Should people with COPD have pets?
Should people with COPD have pets?
The logical answer is, probably not.
However, being a COPD patient myself, I had several young, healthy pets before I got diagnosed with COPD and they are like my family to me. Taking them from me now that I am having to deal with the stress of the disease, would only stress me more and make my symptoms worse, in my opinion. Sometimes, I have to ask a friend or relative to come in and help me with them, or take a run to the store for food, if I can't go. But, other than that I care for them myself. They give me company, comfort and the will to tolerate the bad days I have with the COPD. They don't judge me or tell me what I should or shouldn't be doing. They are there for me. They support me.
So in truth, pets? Just depends on the personal situation and how advanced the COPD is. If the person is bedridden or can't function on their own, then no. Pets would not be a good idea to be kept on a permanent basis, unless you have a live-in caretaker who is willing to look after a pet as well. On the other hand, if the person who has the COPD feels confident enough that they can maintain a pet, then by all means, they should have one, because the comfort and company of a pet is priceless, especially those who have exceptional health challenges that are often misunderstood by those who do not live with the illness or disease.
A patient with COPD symptoms should most likely not have pets. Cats and dogs especially can be extreme COPD triggers since they shed their coats and the dander from these animals is spread all over the place. The pets can make breathing much more difficult and induce coughing fits. My father actually has COPD, which is a combination of emphysema and chronic bronchitis, and when he is around our cats, he finds it especially difficult to breathe. Although, if you were own a dog which doesn't have fur, such as a poodle that is hypoallergenic, there shouldn't be a problem. Also, reptiles or other animals without dander and fur should be alright also.

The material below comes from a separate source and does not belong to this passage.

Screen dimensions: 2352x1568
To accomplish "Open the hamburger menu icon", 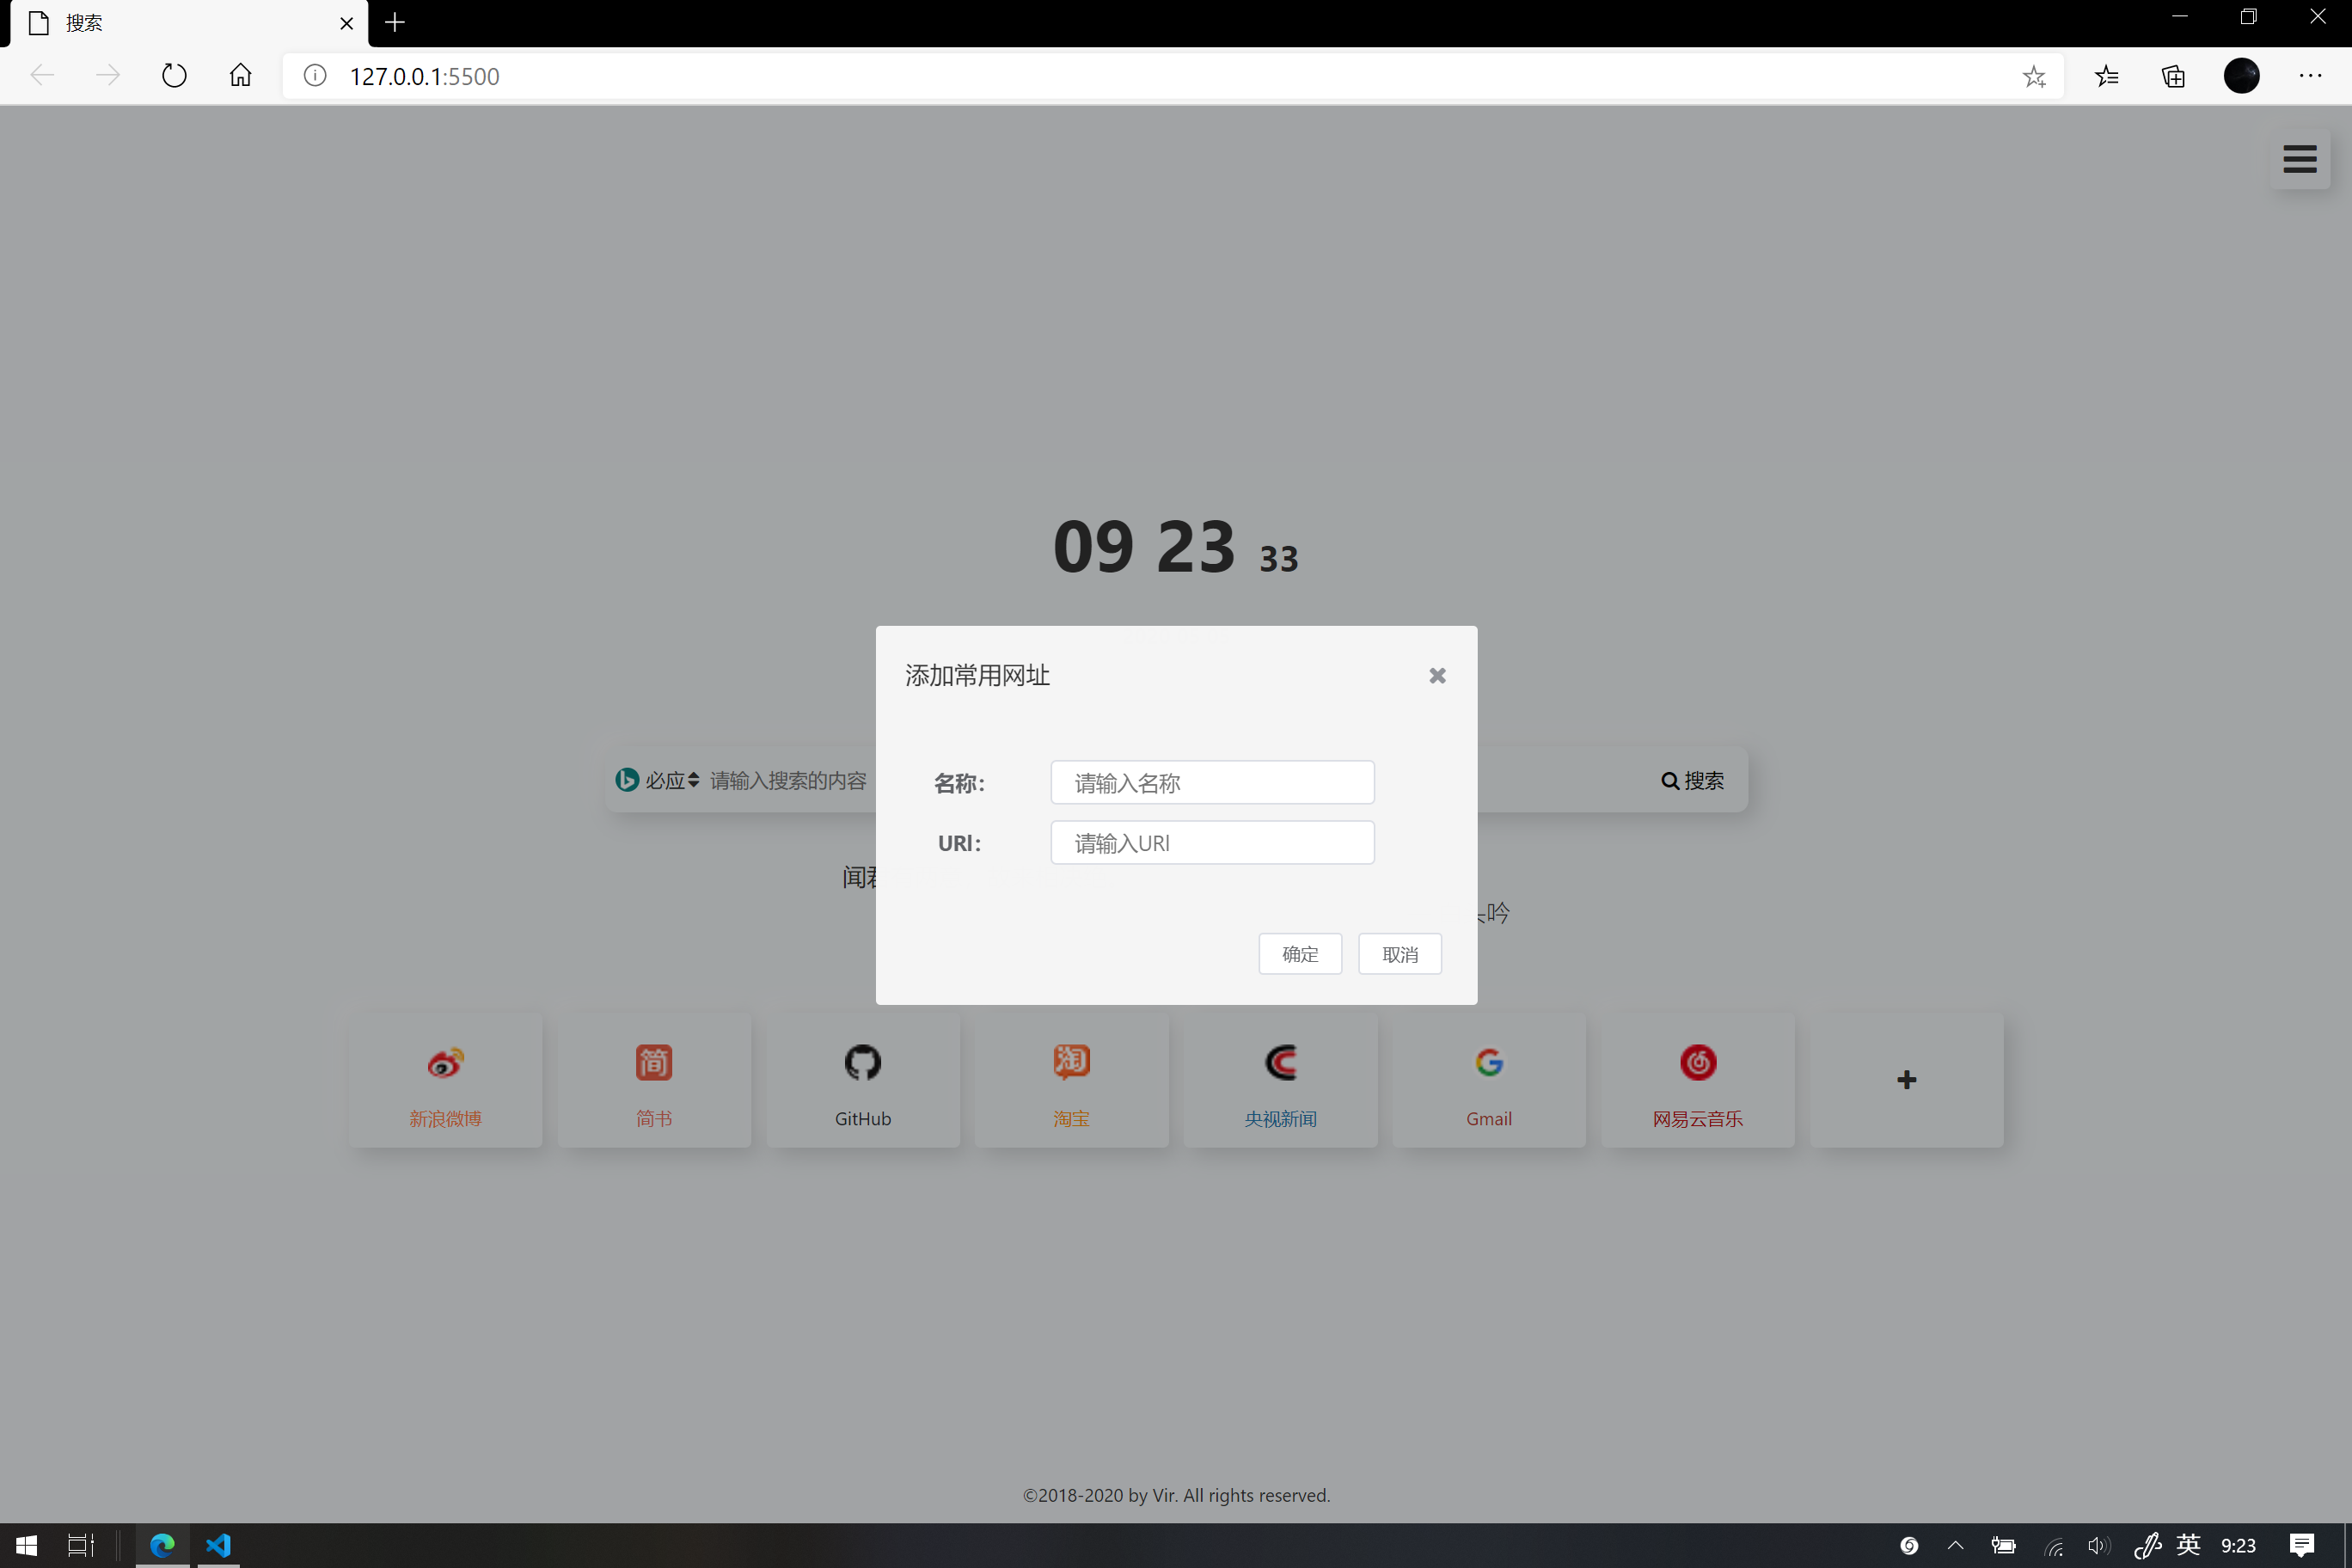I will tap(2299, 159).
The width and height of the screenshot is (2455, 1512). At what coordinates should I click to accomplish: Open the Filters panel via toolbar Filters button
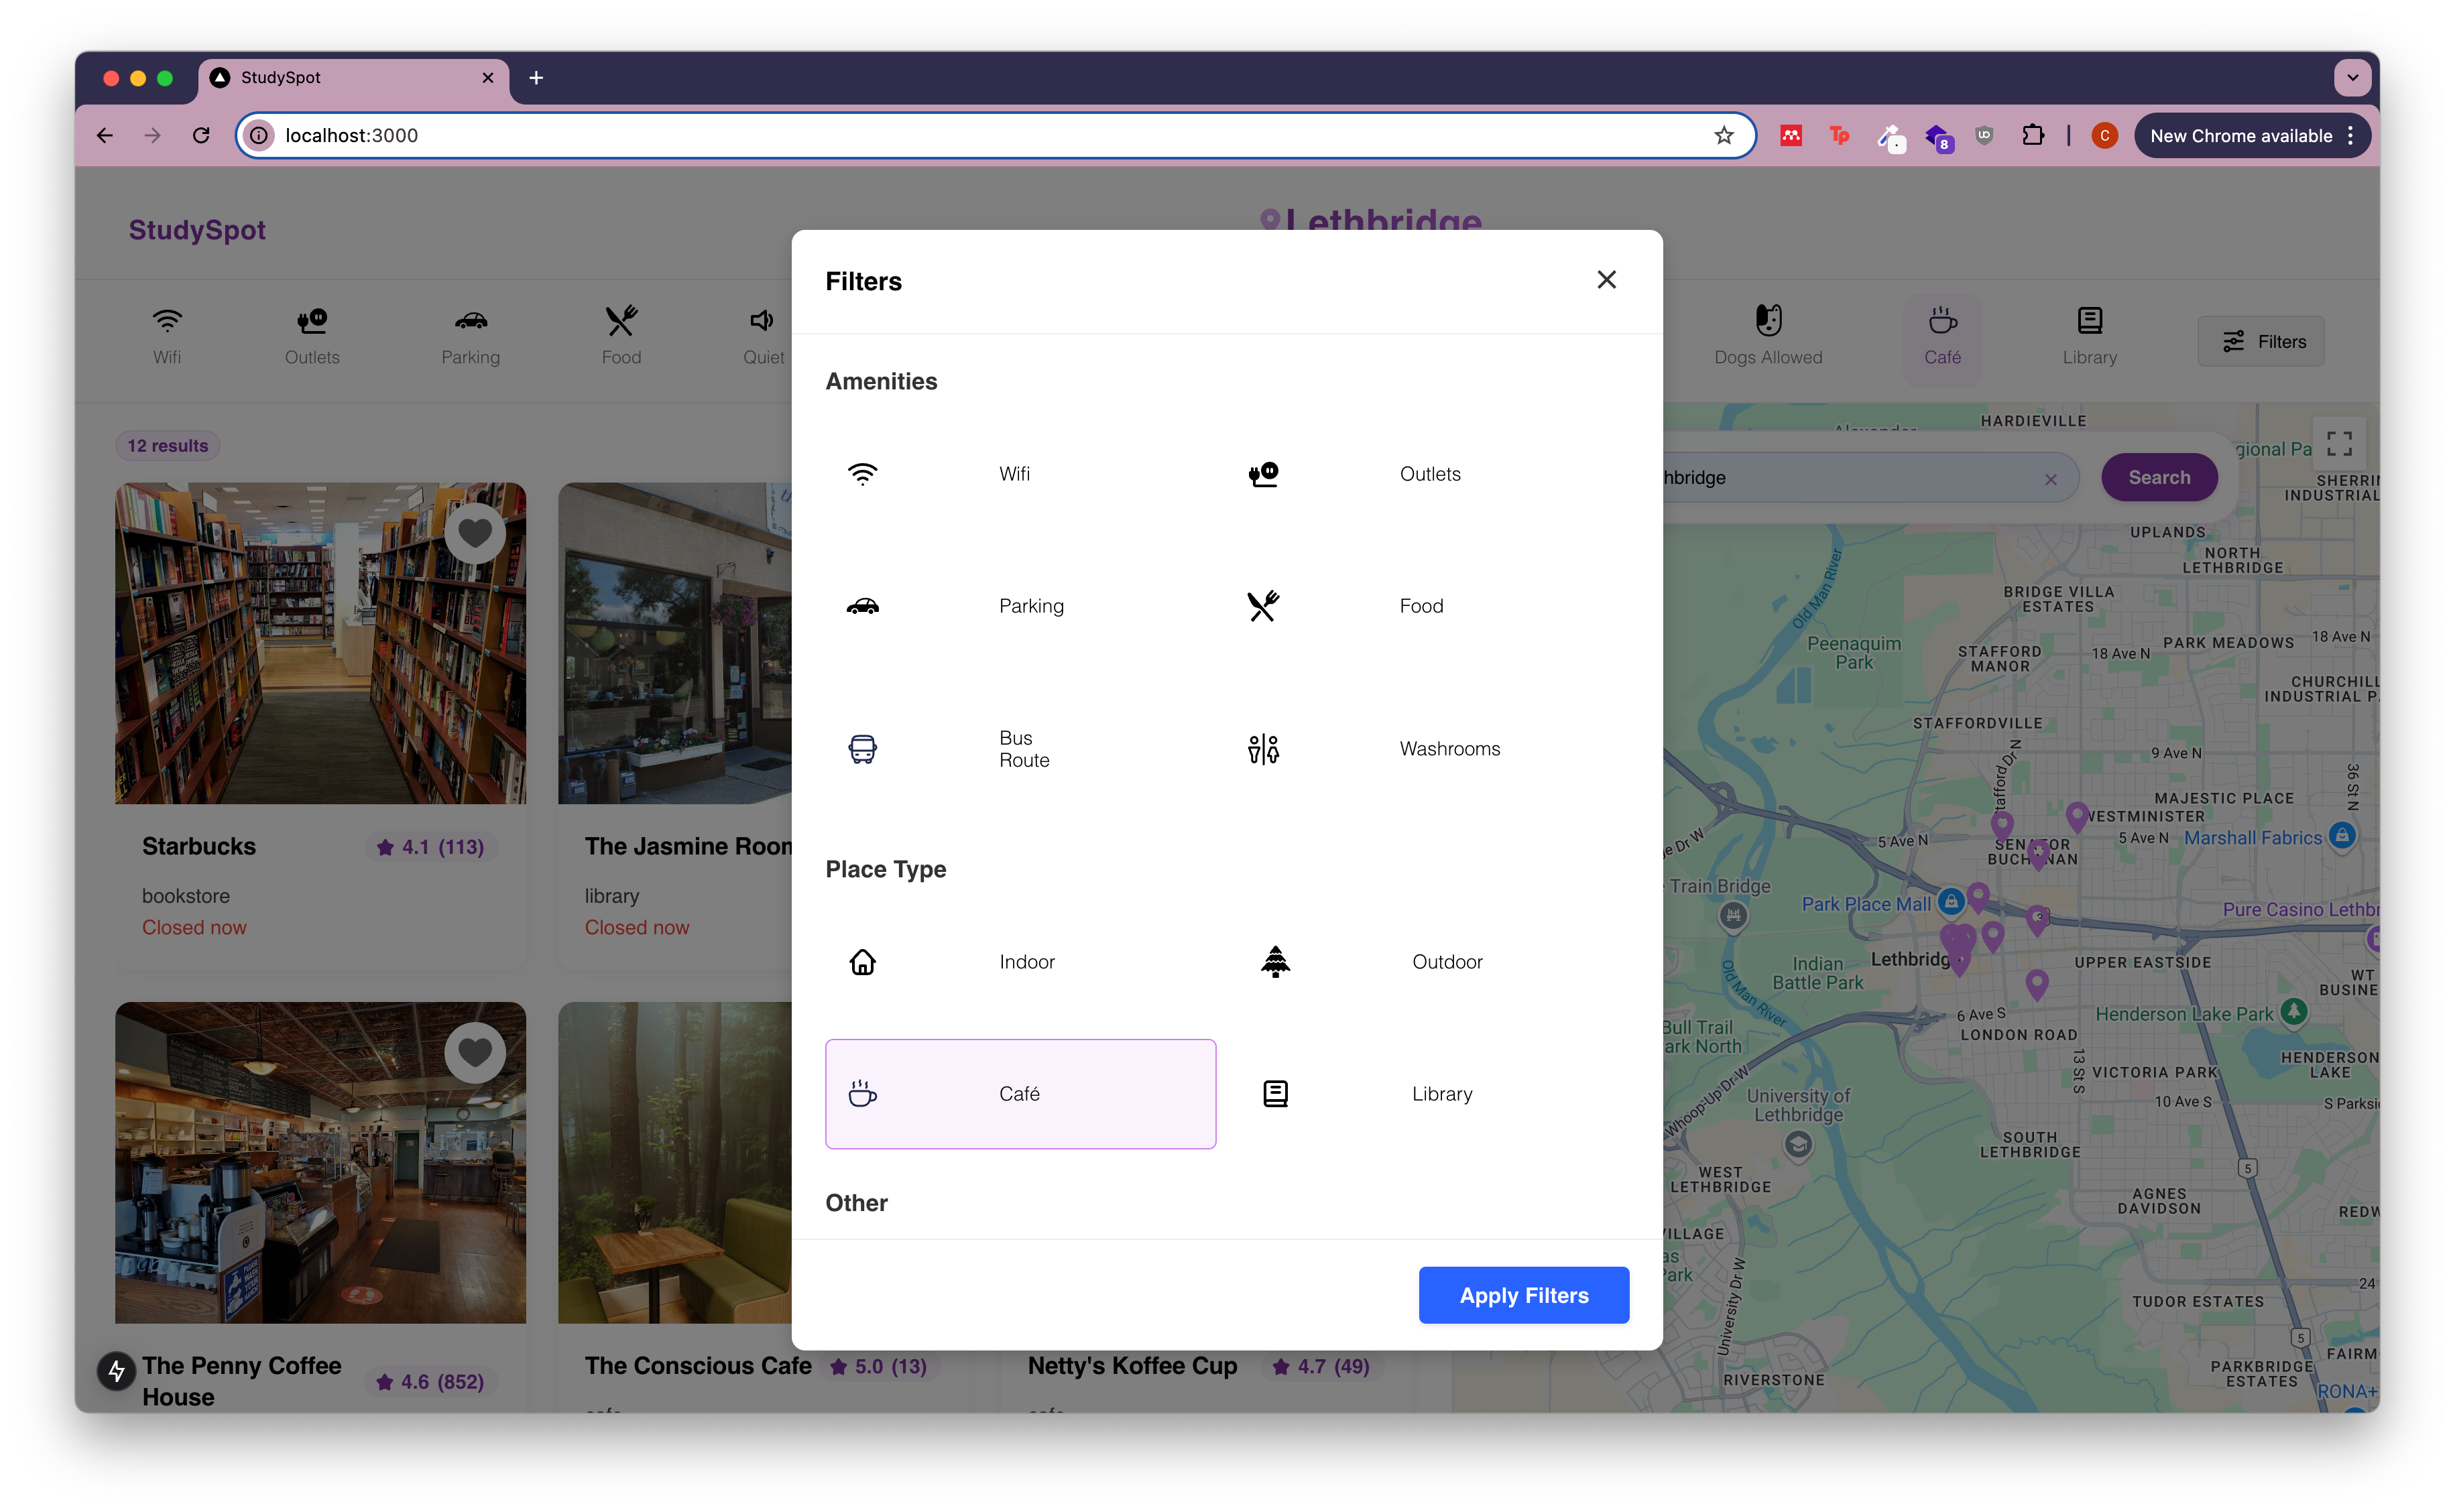click(2261, 340)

J_Berrier: He is very lucky to have you looking after his best interests. I feel bad for your father. Sounds like his immune system is probably fairly weakened by the diseases and / or he has allergies that do not allow him to have pets around. By your description, I can understand why someone would not advise to have pets with COPD.
Personally, since I have no family to look after me and I live independently, I will remain with my pets, regardless of my condition. It is my choice. My pets are what keep me going and give me the will to get up everyday. I don't care if I do have emphysema, bronchitis and asthma. Until I can no longer take care of myself, I will keep my dog, cats and parrots. COPD takes enough of life away from a person. It does not also have to take away something precious and beloved as well, when you have nothing else to live for.# # #
J_Berrier, There is no such thing as any fur bearing animal being hypoallergenic at all.The problem with the allergen that affects people with COPD is dander.Dander and what it actually is more often than not is not understood by people.Anytime a dog or cat licks or grooms itself or chews on itself it leaves saliva behind which dries.That dried saliva breaks up into microparticles that go airborn mixing with dust from other sources as well as dust mites which also feed on that dander as well as shed skin cells.This when breathed in is the triggering agent.Thereby is an explanation of why regardless of breed or hair type that they can be a COPD exacerbating agent.